Seven questions for men and women on platforms

woman-speaking-into-microphon_450It's been very interesting to collaborate with Steve Holmes on the question of men and women as conference speakers. Steve posted about Project 3:28 on his blog, to which I offered some comment, and Steve offered a response to my observations which I reposted here. I offer here some reflections and questions which come up out of this discussion.

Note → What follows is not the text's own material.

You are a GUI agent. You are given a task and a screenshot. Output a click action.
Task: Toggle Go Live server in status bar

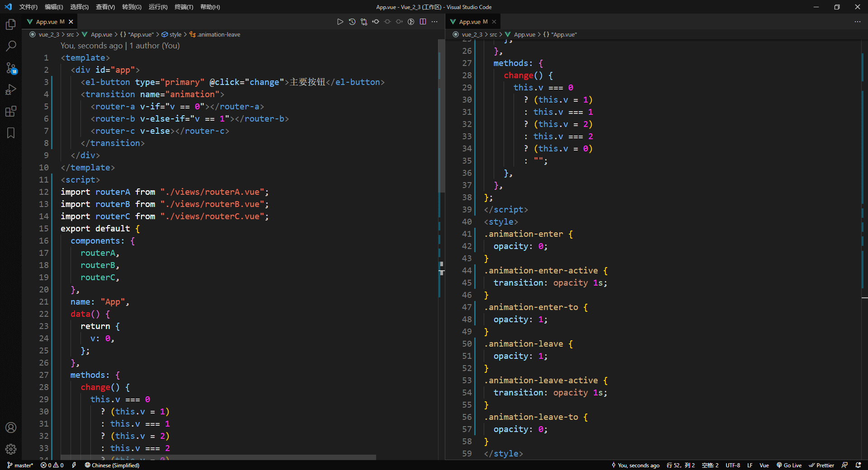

My outset question is: where do nosotros find our unity every bit Christian sisters and brothers? Steve opens his response with some warm comments which I appreciated:

Before I get-go, I should say that I respect Ian profoundly, that nosotros agree on most subjects … and have made common cause together before now… Ian has been a committed and effective campaigner for female person leadership in the church, and has done much expert equally such, for which I honour him. If we disagree, it isen famille.

Only the comment provoked me to inquire whether we shouldn't be able to say that to any Christian, even if we profoundly disagree on a particular field of study. I am aware that the question of unity and separation is complex, and will be tested particularly on the upcoming debates on sexuality in the C of E. Even so in the fragmenting world of social media, information technology seems to me nosotros are in serious danger of returning to the world of the Corinthian church: 'I follow Brian'; 'I follow Rob'; 'I follow Steve.' Was my previous post, even so impuissant, so bad to warrant the term 'Icky' from one commentator on Facebook? Should we ever exist using such language of sisters and brothers in Christ?


Secondly,can we have seriously the crusade of patriarchy and bigotry whatever our view on women'south ordination? As Kate Kirkpatrick demonstrates, media portrayal of women is systematically prejudiced—something that has no connectedness with considered reflection on men's and women'due south roles. In Facebook word, Stephen Kuhrt explains some of the things that happen in Christ Church, New Malden, which includes recruiting women besides as men to 'techy' roles such as operating the sound desk, once a calendar month having 'men only' serving java, and ensuring women and men lead services together. (You cannot disagree with anything in a church that has a Fun Committee, surely!).

Near of these things accept zilch remotely to do with whether or not women tin exercise a teaching authority in the church—so why aren't we all doing them?


Thirdly, tin we recognise that problems which look like a problem for women are in fact a problem for all?A couple of years ago, one of the plenary sessions at the British New Testament Briefing was given over to a fence on why there are so few women in biblical studies equally a subject field, when theology is a popular choice for women at undergraduate level. I of the issues that emerged was that, in social club to get a PhD in the subject and find a task, you really have to put upwards with a lot of what Paul would call 'skubalon' (Phil 3.eight). Rather foolishly, men put up with information technology; rather sensibly, many women remember there must exist a amend manner to live. In many places where women are under-represented, what really needs to change is a system that damages people, often continued with an unhealthy workaholism. The absence of women points to a deeper angst.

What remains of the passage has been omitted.